El mayor poder que tiene la ciudadanía en cualquier democracia es la capacidad de expulsar del poder a sus gobiernos. Precisamente es el horizonte de premios y castigos al final de la legislatura lo que hace que los políticos tengan incentivos para no desviarse en exceso de lo que quieren los votantes. Igual de importante es el trabajo de control e información sobre el gobierno que realizan los partidos de la oposición.

Sin embargo, en las actuales instituciones europeas los ciudadanos no pueden expulsar a quienes gobiernan desde Bruselas, ni en el Parlamento Europeo hay nada parecido a las dinámicas entre un gobierno y la oposición. Además, en momentos de crisis hemos comprobado que el poco poder político supranacional desaparece. La marginación del Parlamento Europeo y de la Comisión en beneficio del Consejo ha terminado por reducir la estructura política europea a un directorio intergubernamental entre Alemania y Francia. Lo anómalo de esta situación ha quedado patente cuando miles ciudadanos seguían con impaciencia la evolución de las dinámicas electorales en esos dos países para intentar comprender el desenlace de la crisis en el suyo. Por lo tanto, es cuestionable ceder más soberanía si se mantienen estas instituciones o si se desconoce cuáles van a reemplazarlas.

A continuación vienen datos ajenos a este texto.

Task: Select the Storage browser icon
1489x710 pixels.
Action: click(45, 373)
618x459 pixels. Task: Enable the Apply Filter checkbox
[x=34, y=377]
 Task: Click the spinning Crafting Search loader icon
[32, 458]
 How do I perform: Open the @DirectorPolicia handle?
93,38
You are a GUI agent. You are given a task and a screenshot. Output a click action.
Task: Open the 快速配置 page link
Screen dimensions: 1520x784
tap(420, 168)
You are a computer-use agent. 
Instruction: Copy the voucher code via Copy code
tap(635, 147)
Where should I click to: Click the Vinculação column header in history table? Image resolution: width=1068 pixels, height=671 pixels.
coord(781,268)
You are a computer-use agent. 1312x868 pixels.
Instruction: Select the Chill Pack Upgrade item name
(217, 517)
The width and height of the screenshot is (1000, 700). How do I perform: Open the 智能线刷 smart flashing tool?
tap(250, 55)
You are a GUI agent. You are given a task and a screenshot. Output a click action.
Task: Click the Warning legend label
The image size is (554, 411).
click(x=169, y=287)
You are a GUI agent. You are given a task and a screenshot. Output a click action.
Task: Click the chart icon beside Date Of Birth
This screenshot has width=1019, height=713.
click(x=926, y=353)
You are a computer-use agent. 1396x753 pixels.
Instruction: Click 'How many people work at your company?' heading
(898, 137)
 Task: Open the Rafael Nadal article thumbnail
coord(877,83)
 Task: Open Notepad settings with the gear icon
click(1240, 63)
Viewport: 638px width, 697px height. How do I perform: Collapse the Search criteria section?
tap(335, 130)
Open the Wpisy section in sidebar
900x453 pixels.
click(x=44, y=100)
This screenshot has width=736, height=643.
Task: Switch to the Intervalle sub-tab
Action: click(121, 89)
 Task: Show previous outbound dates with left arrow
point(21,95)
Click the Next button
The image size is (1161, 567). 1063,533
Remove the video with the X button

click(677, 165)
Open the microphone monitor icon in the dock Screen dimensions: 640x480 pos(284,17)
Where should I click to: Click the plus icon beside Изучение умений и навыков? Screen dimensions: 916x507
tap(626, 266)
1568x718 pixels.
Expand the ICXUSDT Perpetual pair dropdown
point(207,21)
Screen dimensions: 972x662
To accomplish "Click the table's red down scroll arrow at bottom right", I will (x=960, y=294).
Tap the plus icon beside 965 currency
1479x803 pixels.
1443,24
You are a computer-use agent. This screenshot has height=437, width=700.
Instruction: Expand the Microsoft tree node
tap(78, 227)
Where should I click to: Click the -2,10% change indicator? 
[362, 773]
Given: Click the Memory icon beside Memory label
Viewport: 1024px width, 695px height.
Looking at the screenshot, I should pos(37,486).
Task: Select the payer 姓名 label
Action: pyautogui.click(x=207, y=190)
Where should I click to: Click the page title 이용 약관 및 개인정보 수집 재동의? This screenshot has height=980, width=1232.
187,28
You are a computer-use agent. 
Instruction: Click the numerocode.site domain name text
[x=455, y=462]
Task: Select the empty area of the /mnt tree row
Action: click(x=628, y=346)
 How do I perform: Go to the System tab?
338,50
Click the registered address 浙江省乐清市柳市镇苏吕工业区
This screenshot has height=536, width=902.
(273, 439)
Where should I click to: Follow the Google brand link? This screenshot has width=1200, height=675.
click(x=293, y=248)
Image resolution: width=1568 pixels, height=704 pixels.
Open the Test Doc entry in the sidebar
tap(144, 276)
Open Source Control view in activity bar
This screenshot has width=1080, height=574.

Alguien puede pensar que la cuestión de la soberanía no es tan relevante si lo que importa a los ciudadanos no es perder capacidad de decisión, sino la instauración de un liderazgo europeo eficaz que ponga solución a la crisis. Los datos de opinión no parecen apuntar que eso sea así y, en el caso de que lo fuera, reconocerlo no alivia el problema, sino que lo agrava. La misma desesperación que explica que muchos ciudadanos acaben aceptando gobiernos tecnócratas ante la incapacidad de sus gobernantes es la que lleva a algunos líderes a plantearse perder soberanía para resolver una crisis de eficacia.

La tarea de reinventarse las instituciones políticas europeas es más complicada, si cabe, que las de construir el gobierno económico. No obstante, las prisas que impone la crisis en algunos países no pueden servir para eludir este debate. En definitiva, la propuesta de Alemania de crear un superministro de Economía europeo sólo puede ser aceptable si se conocen las condiciones bajo las cuales los ciudadanos van a ser capaces de expulsarle del poder. Si no es así, no está claro que “más Europa” mejore la capacidad de decisión de la ciudadanía. Pensar en la estructura institucional que sí lo haga posible es un reto que no puede quedar socavado por la coartada de la crisis ni por las urgencias de quienes se prestan a ceder soberanía con los ojos cerrados.

Sandra León es profesora de la UCM y colaboradora de la Fundación Alternativas.